Due to the exposed topographical location of both trails, regular maintenance by the local rangers is required – so the fee is a fair solution to contribute to their work and is absolutely worth it for the surrounding alpine landscape and views over the Gotthard region. At the top of Unteralp Valley the Vermigels-lodge offers a nice opportunity to spend a night in the mountains. Another option is the campground in Andermatt (check POIs) or wild camping along the Tätschstrasse (be careful riding the last part of this trail since it becomes quite washed out towards its end, check POI). Once you've arrived at the top of Furkapass – another Swiss alpine classic – you take the road down to the Rhone valley and the Simplon Pass connecting TET Switzerland to TET Italy. This last bit is another stretch that is quite dense in terms of population and traffic. I'll be working on this part in order to find some alternatives that avoid staying too much on the main road in the middle of the valley.

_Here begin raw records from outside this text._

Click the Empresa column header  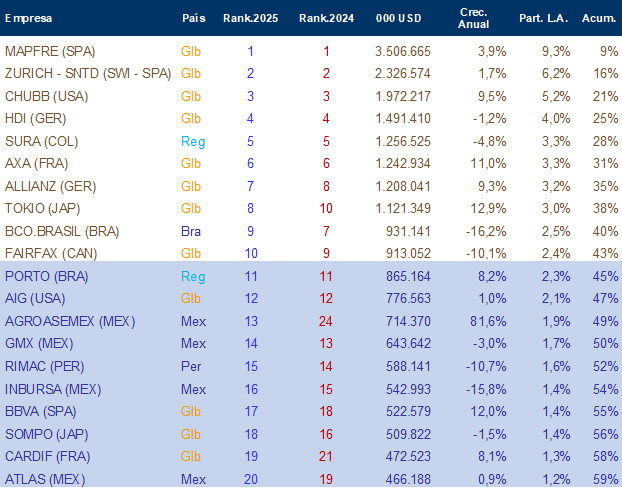point(28,18)
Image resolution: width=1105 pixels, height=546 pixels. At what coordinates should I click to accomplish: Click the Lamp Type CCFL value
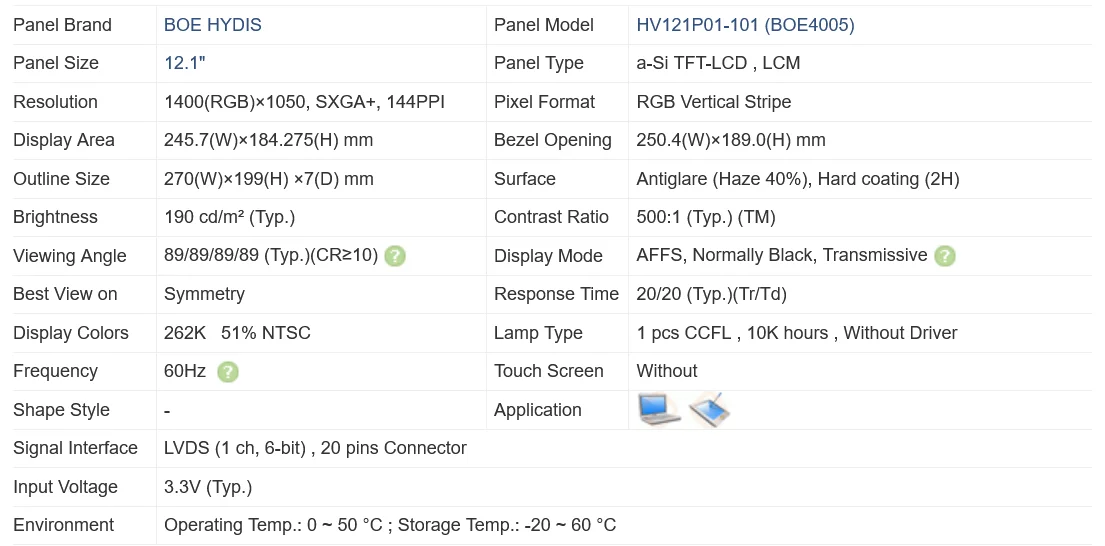pyautogui.click(x=796, y=333)
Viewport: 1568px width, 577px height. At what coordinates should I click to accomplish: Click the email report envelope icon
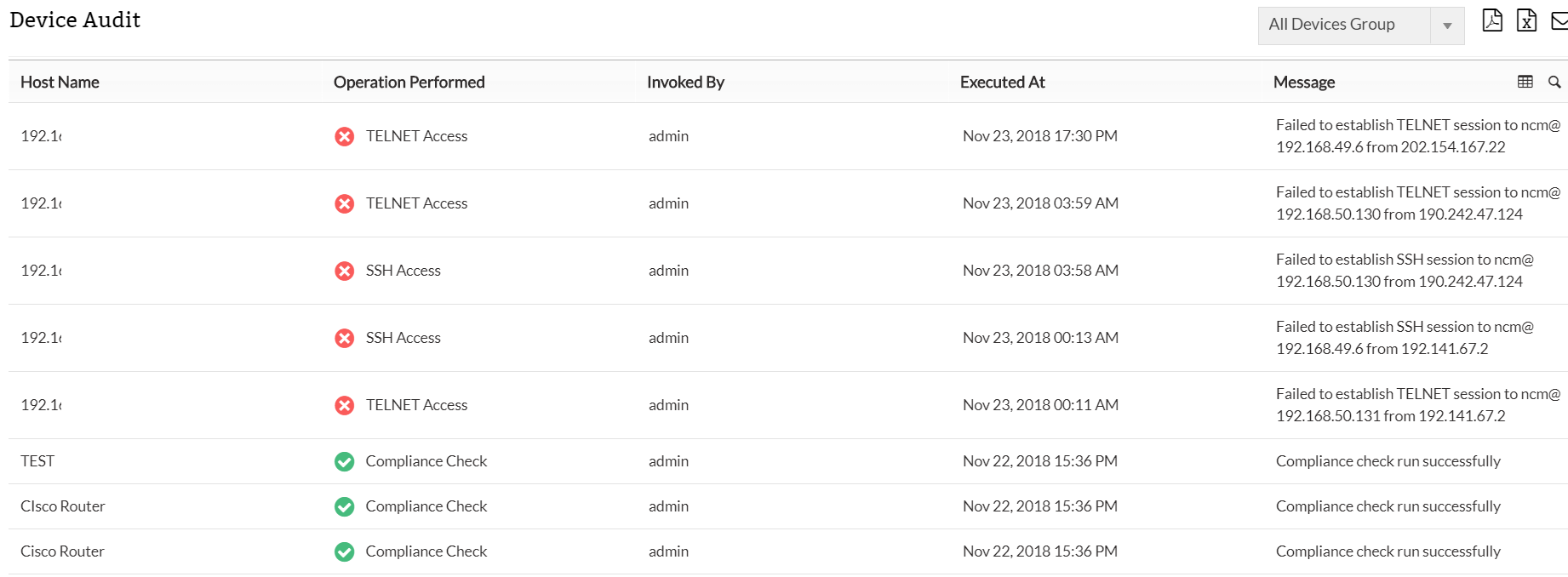coord(1559,20)
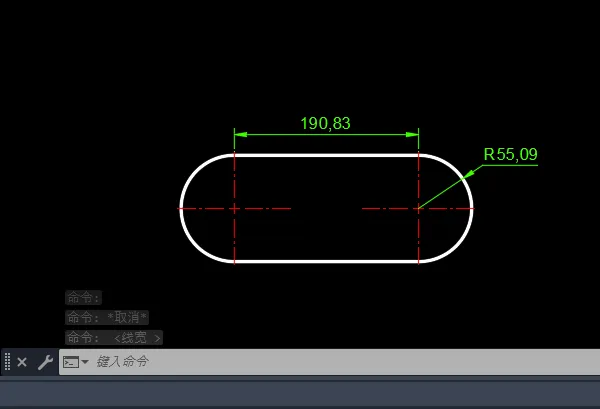This screenshot has width=600, height=409.
Task: Click the left arrowhead of linear dimension
Action: tap(240, 134)
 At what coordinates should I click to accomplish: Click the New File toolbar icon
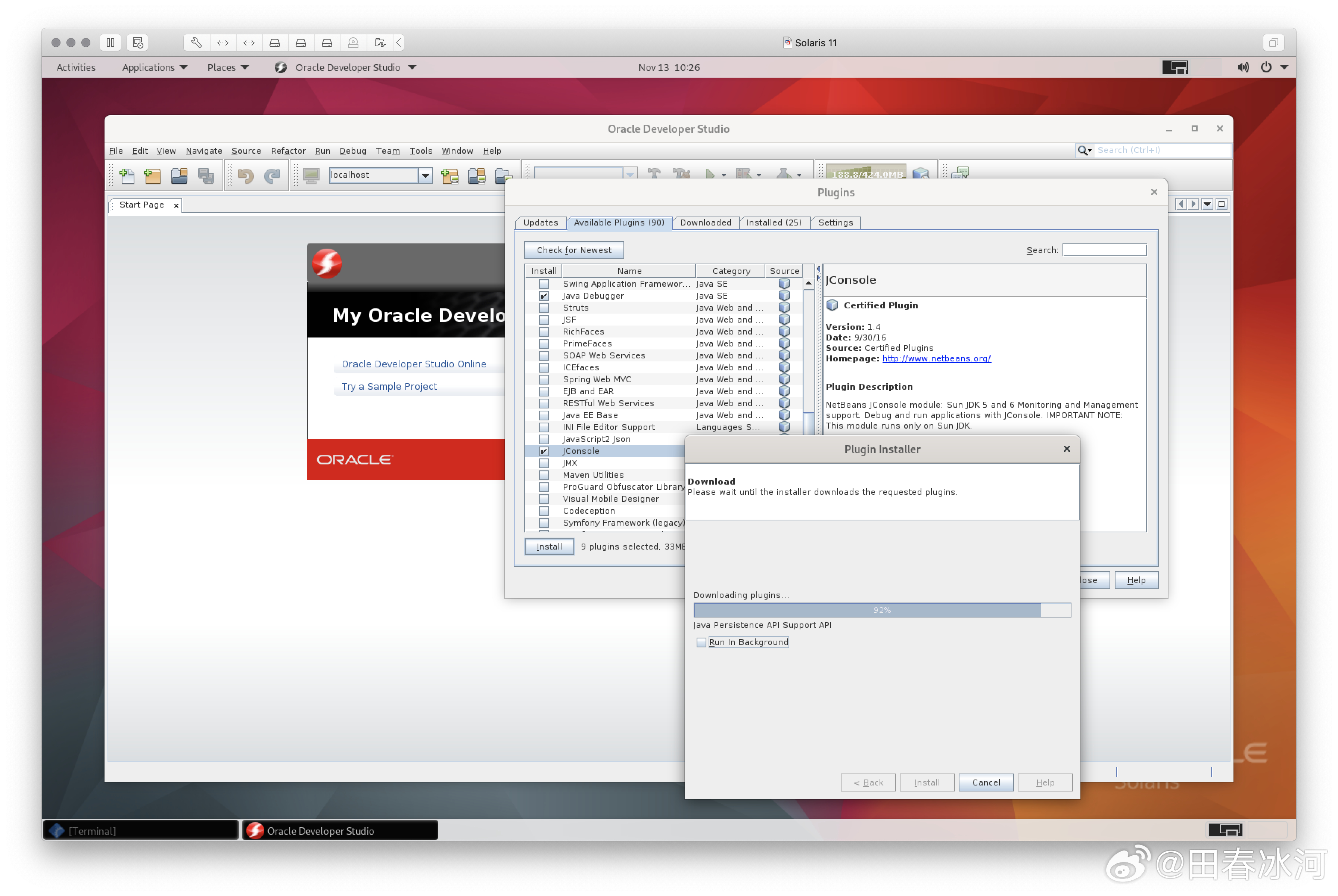127,175
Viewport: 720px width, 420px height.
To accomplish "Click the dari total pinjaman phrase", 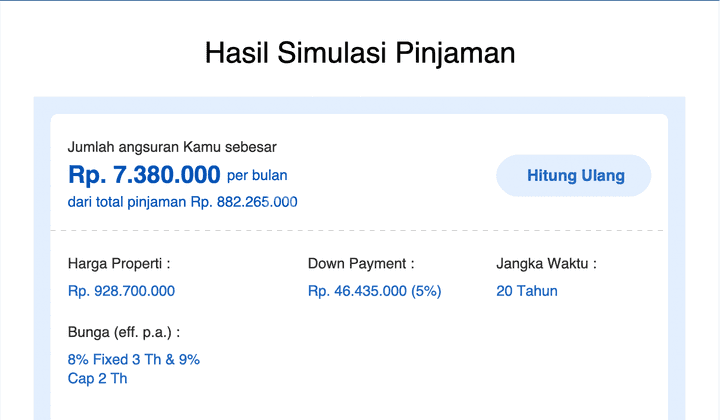I will pyautogui.click(x=127, y=202).
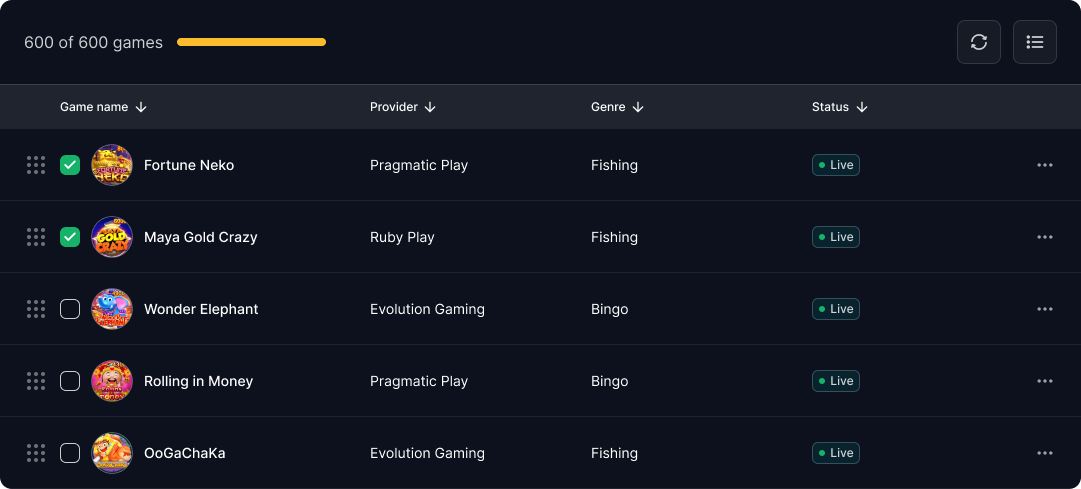The height and width of the screenshot is (489, 1081).
Task: Click the Fortune Neko drag handle
Action: coord(36,165)

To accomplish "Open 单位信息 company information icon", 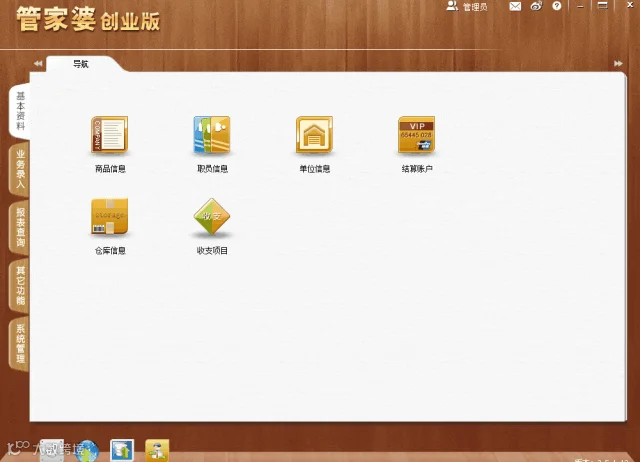I will (314, 135).
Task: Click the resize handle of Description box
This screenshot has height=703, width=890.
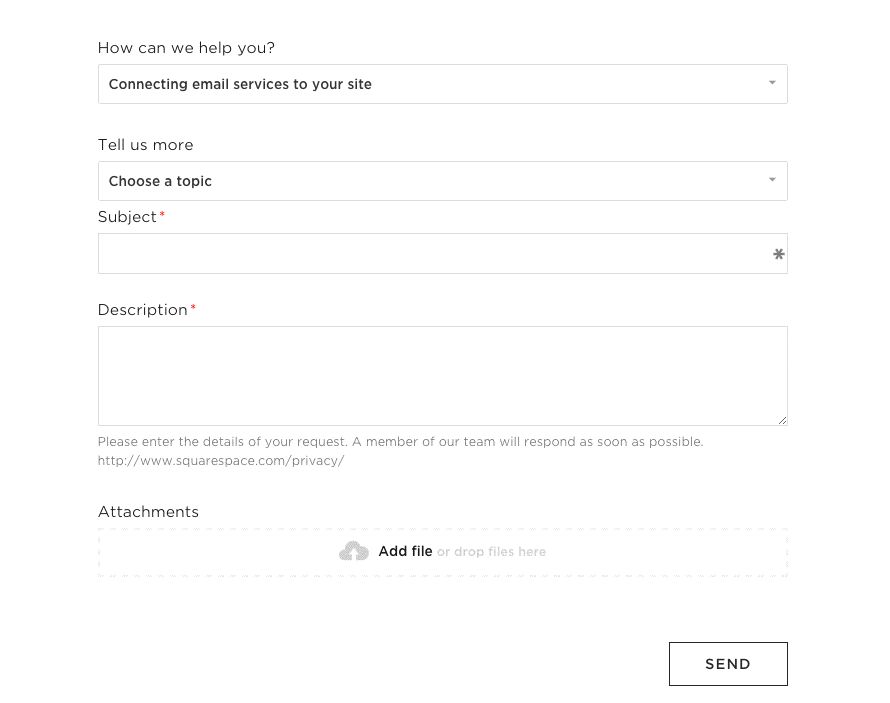Action: click(782, 420)
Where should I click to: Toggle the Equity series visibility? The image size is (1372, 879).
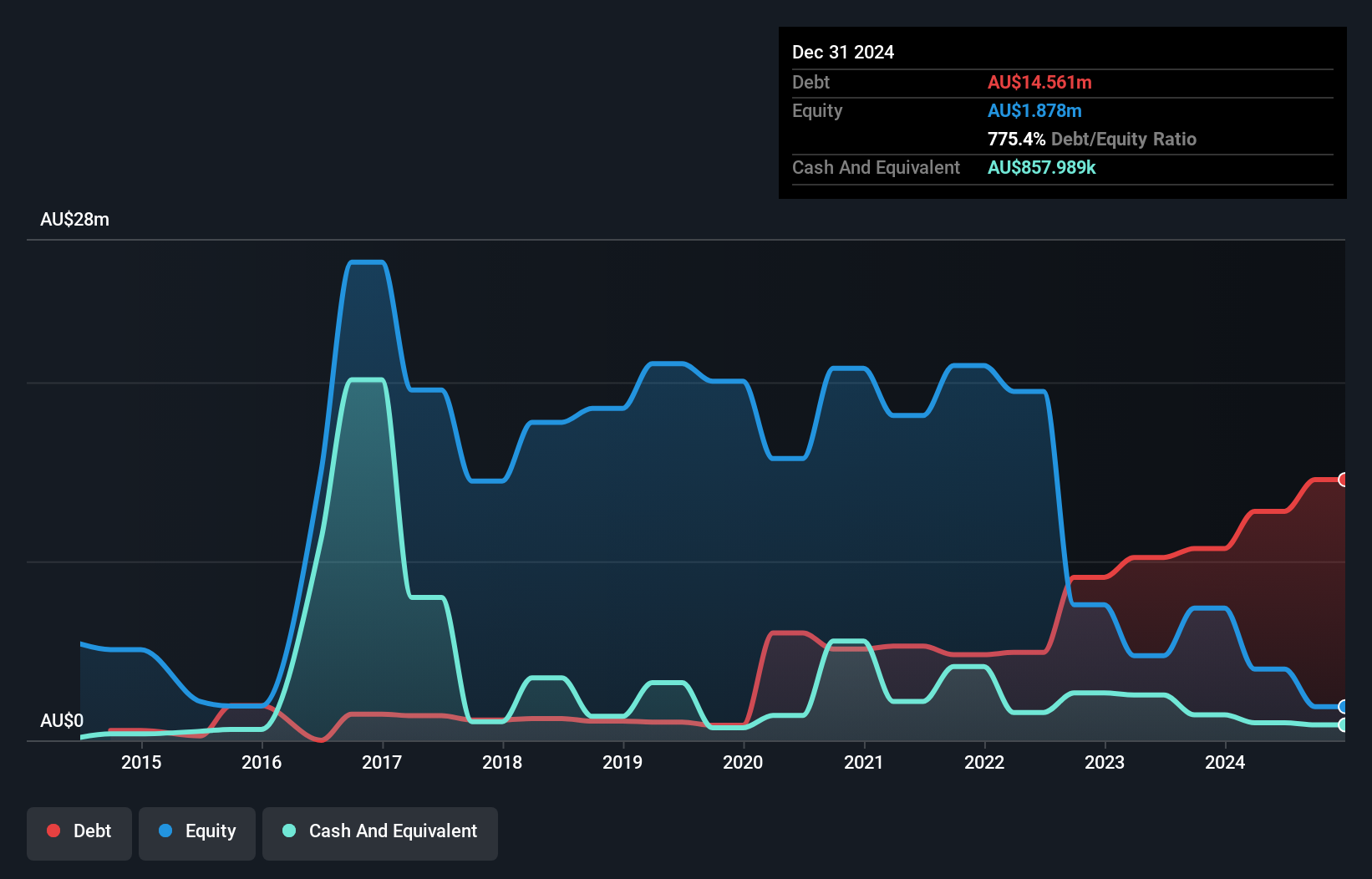tap(196, 831)
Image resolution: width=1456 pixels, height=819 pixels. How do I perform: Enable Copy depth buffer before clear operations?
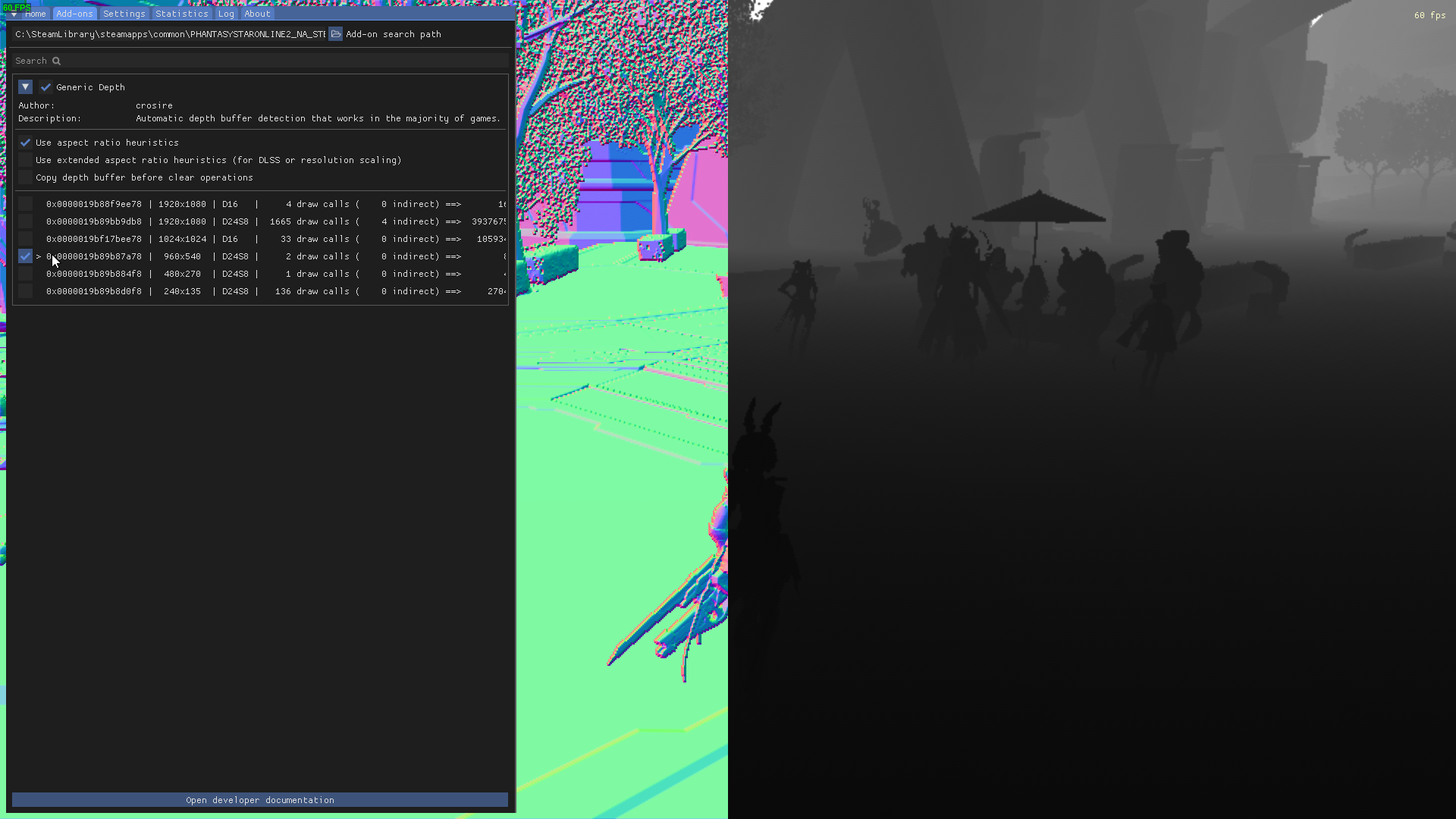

Technically speaking and from a trail riding point of view, TET Switzerland is rather "light" trail compared to TETs in other countries. However, all sections include routes that climb to high altitudes (some over 2000m) and even if all the trails included are fairly easy to ride in dry weather conditions this might drastically change when rain or snowfall is encountered. So keep an eye on the weather forecast and check with the local tourist offices or lodges for more information.


Along with the breathtaking views you will experience when riding TET Switzerland there are a number of mountain lodges on the trail (tagged as POIs in the GPX file). A night in one of these lodges is a fantastic experience and besides being surrounded by peaks, lakes and waterfalls usually, the caretaker will prepare you a warm and regional meal.

As an alternative to lodges and given the fact that wild camping is widely accepted in Switzerland (especially above the tree line in the mountains) a night out watching the stars is an absolute must!